Private tenancy agreements explained


In the UK, the most common type of private tenancy agreement is an Assured Shorthold Tenancy (AST). However, there are also other types of tenancy agreements, each with their own advantages and disadvantages. In this article, we look at the different types of private tenancy agreements and the circumstances in which they are used.

What is a private tenancy agreement?

A private tenancy agreement sets out the rights and responsibilities of both the tenant and landlord of a rental property. The landlord could be either a person or company. Most agreements are written down and signed by both parties, but verbal agreements can also be made and give tenants certain rights.


Types of tenancy agreement

Assured Shorthold Tenancies

Assured Shorthold Tenancies are the most common type of agreement. Indeed, most new private tenancies in England are ASTs unless there are special circumstances.

A tenancy can be an AST if all these conditions are met:

  • The property is let by a private landlord
  • The landlord doesn’t live in it
  • The tenant has full control of the property
  • The tenancy began after 15th January 1989

Conversely, it can’t be an AST if any of these conditions apply:

  • The tenancy began or was agreed before 15th January 1989
  • The rent exceeds £100,000 annually, or is less than £250 per annum (£1,000 in London)
- - - -
**COMPLETE THE FOLLOWING:**
• A. Answer these from the article on private tenancy agreements:
(i) What is the most common type of private tenancy agreement in the UK?
(ii) Besides written agreements, what kind of agreement can also give tenants certain rights?
(iii) In London, below what annual rent can a tenancy not be an AST?
• B. In the listing, take the lines from the one with "This screenshot has height=574, width=750." up to and including the one with "[1407, 212]", and output them as a Markdown table with the columns Nr (the row number) and Line. Leave out the pictures and any blank lines.
- - - -
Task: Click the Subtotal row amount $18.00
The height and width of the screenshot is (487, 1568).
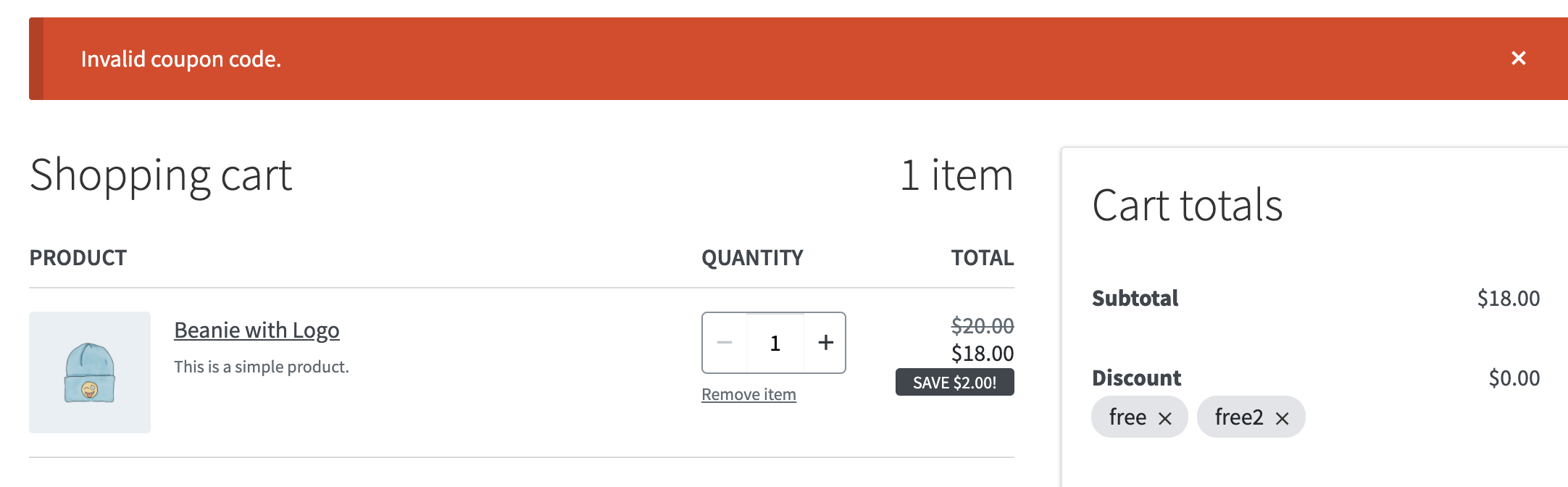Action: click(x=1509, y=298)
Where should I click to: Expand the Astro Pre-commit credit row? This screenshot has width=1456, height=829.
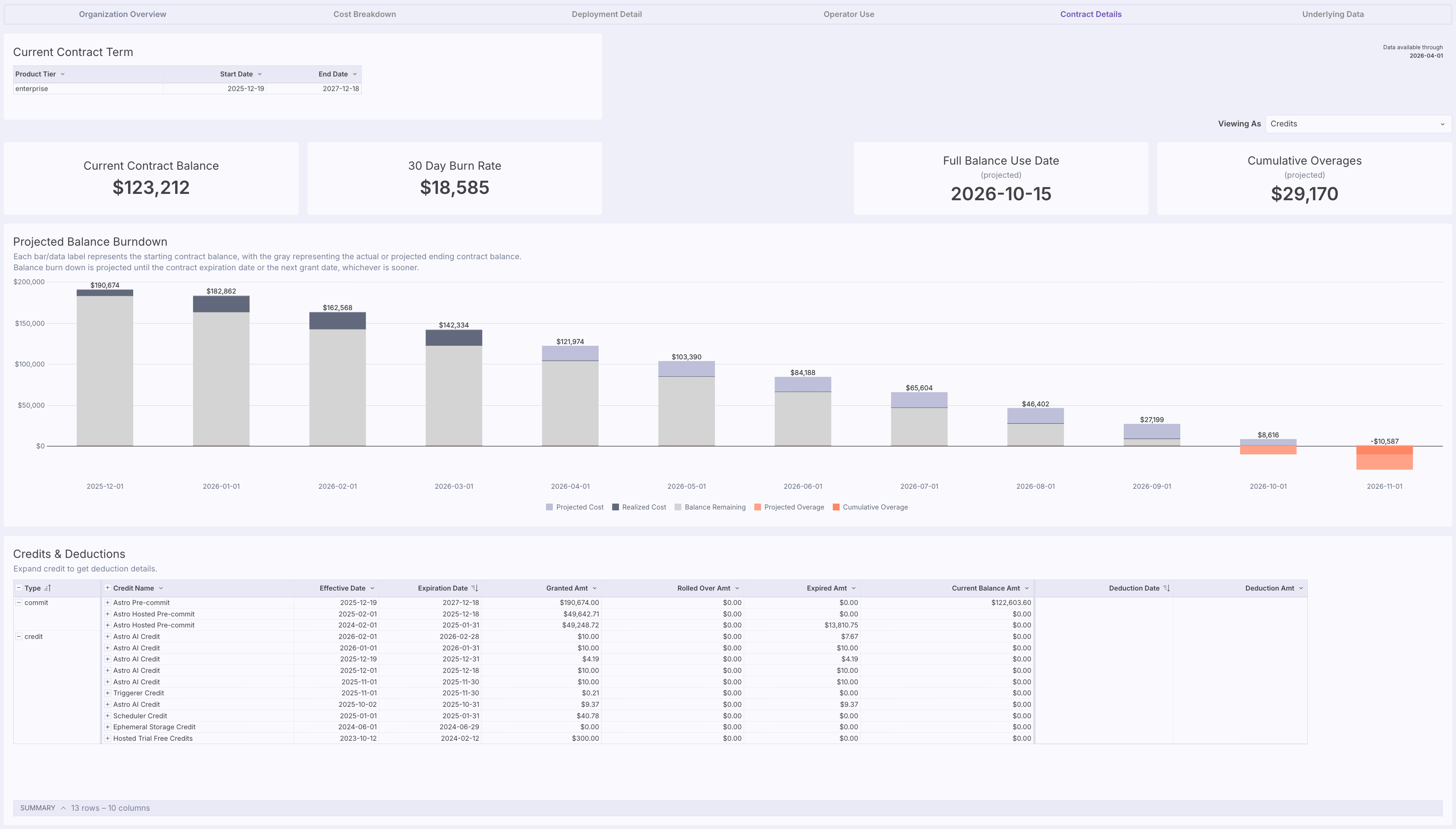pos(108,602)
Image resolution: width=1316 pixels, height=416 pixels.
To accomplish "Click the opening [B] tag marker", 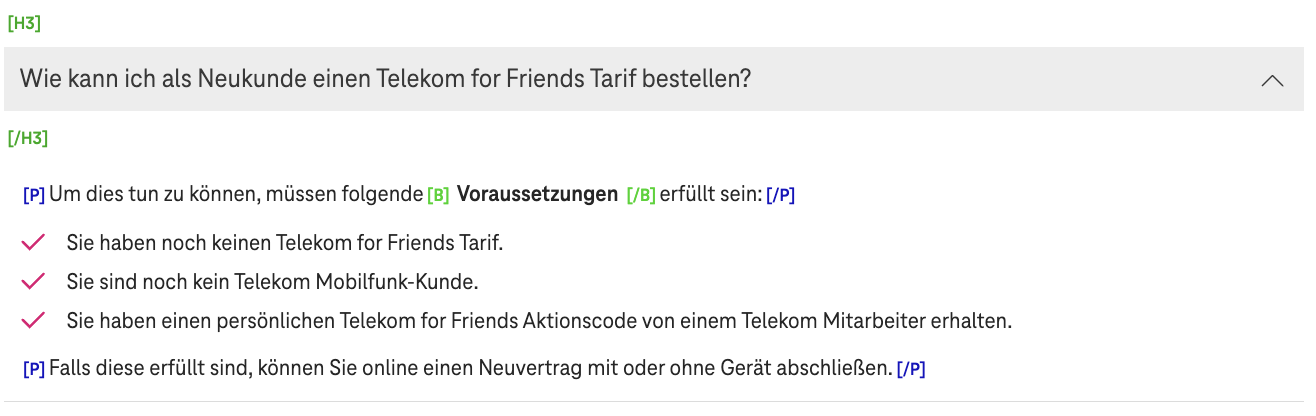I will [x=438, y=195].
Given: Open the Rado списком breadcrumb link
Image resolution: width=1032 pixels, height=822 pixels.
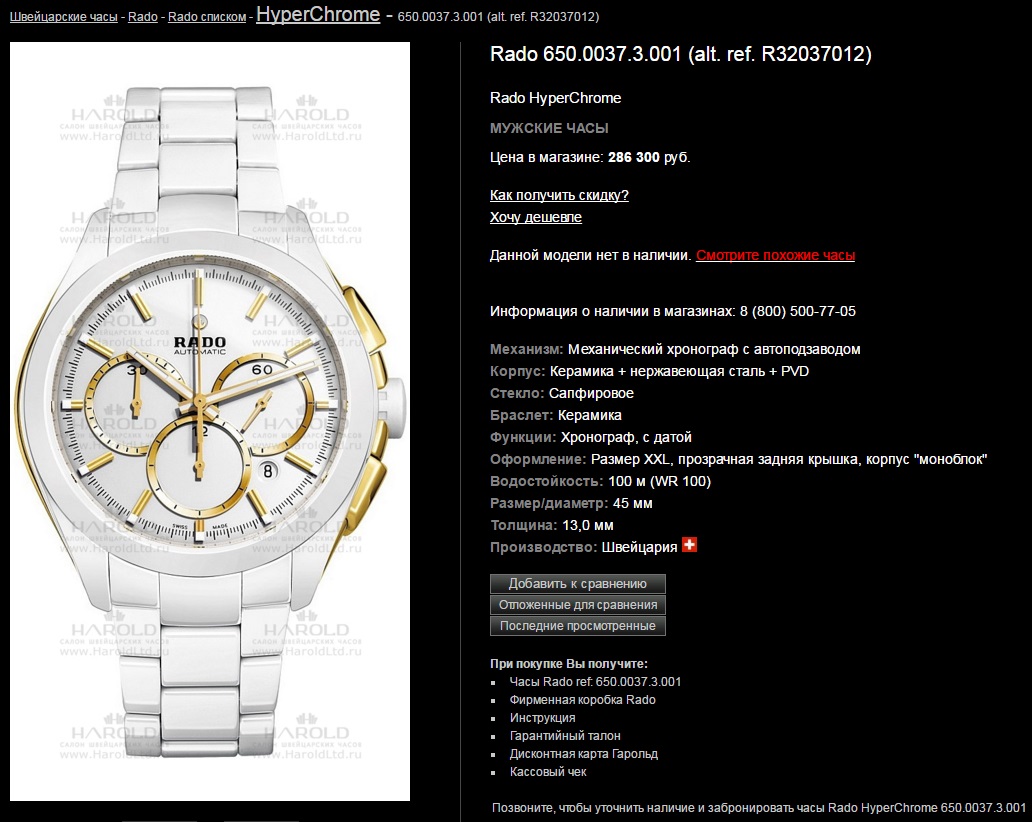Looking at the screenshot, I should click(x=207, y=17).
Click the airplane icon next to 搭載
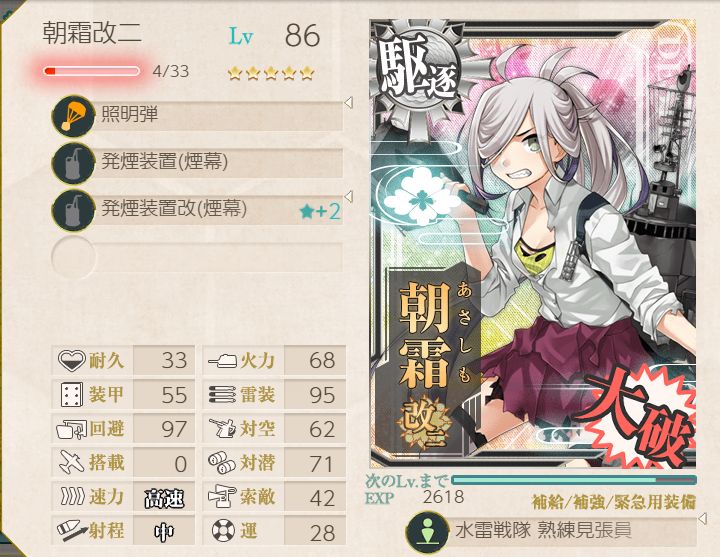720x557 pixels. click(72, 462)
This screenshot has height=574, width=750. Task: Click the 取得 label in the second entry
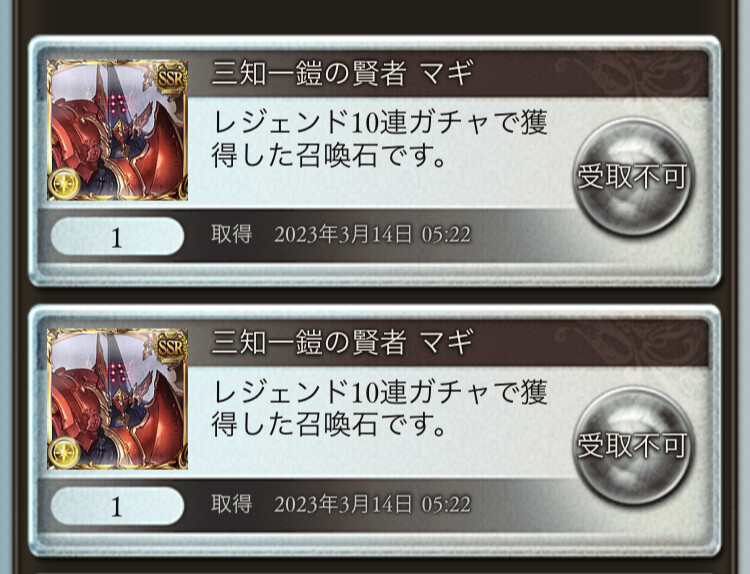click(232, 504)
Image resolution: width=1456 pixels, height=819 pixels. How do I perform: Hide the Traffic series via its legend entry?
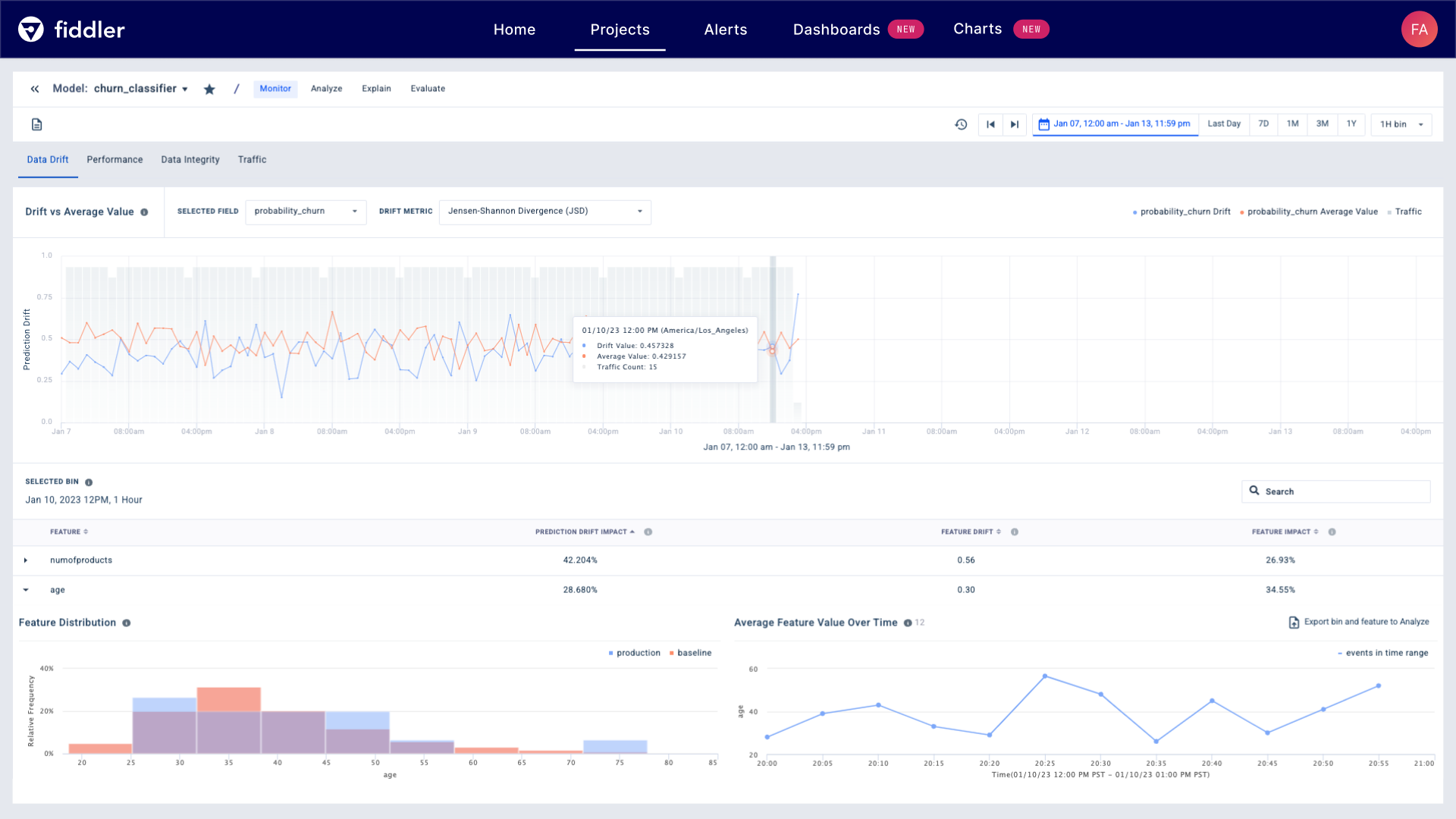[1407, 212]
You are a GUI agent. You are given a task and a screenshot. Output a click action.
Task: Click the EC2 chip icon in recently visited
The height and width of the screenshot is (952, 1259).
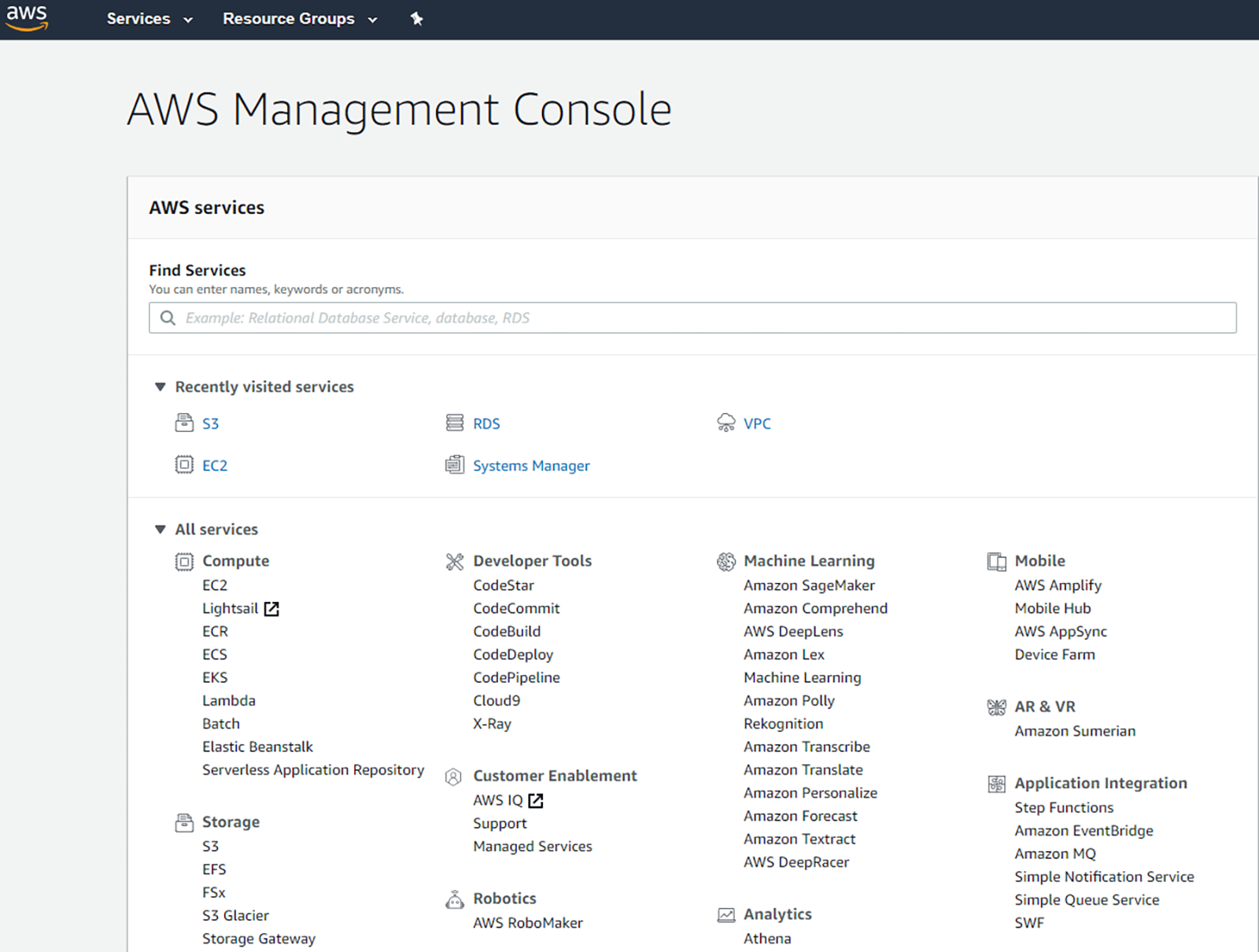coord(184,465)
- - - -
**RESULTS BY TASK:**
• A.
(i) The Assured Shorthold Tenancy (AST).
(ii) Verbal agreements.
(iii) £1,000 per annum.

• B.
| Nr | Line |
|---|---|
| 1 | This screenshot has height=574, width=750. Task: Click the 取得 label in the second entry |
| 2 | click(232, 504) |
| 3 | Image resolution: width=1456 pixels, height=819 pixels. How do I perform: Hide the Traffic series via its legend entry? |
| 4 | [1407, 212] |